[Collected data]
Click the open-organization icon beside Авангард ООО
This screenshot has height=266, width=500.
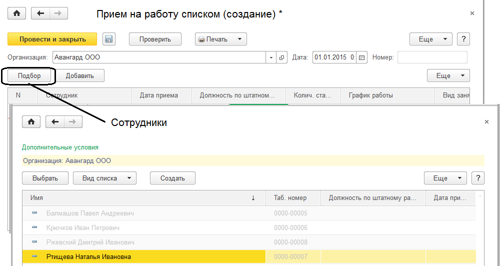(x=282, y=58)
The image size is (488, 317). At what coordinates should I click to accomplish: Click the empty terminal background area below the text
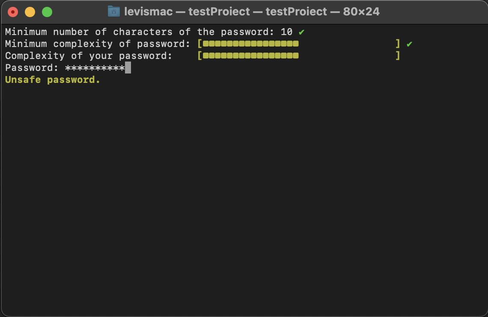pyautogui.click(x=244, y=192)
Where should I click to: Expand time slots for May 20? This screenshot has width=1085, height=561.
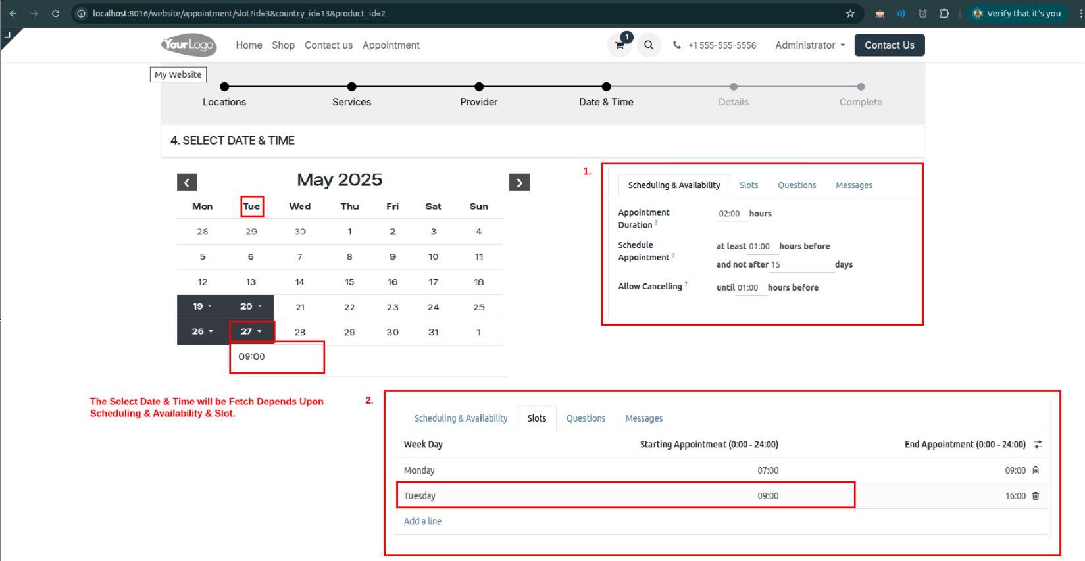251,306
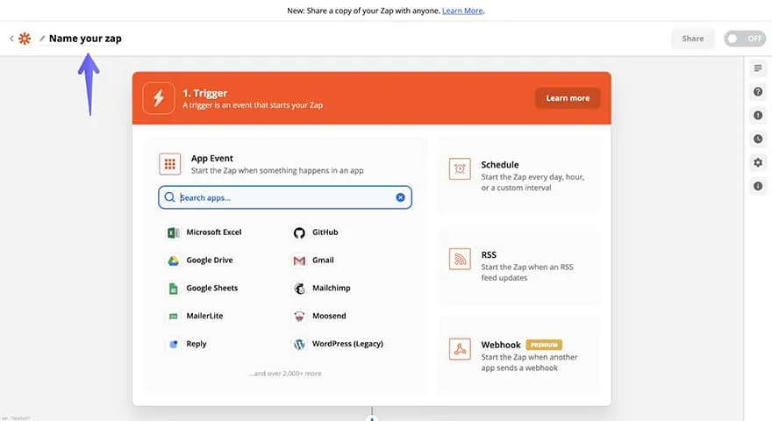Image resolution: width=772 pixels, height=421 pixels.
Task: Select Microsoft Excel app
Action: point(213,232)
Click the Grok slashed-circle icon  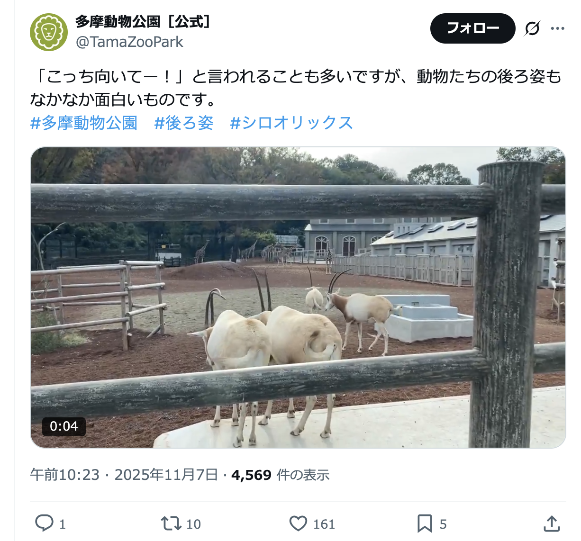(532, 28)
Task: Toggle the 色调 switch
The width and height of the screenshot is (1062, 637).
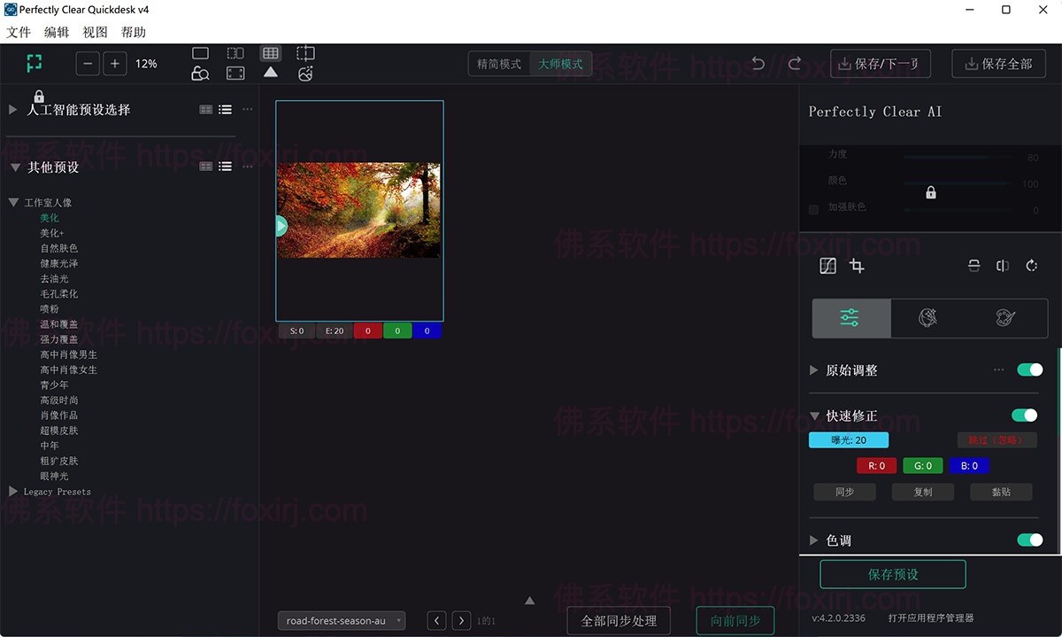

** WORK REQUEST **
Return word for word the line bearing "Task: Toggle the 色调 switch" and every later line of the entries, but none of the pictures.

** OUTPUT FOR THIS TASK **
Task: Toggle the 色调 switch
The width and height of the screenshot is (1062, 637).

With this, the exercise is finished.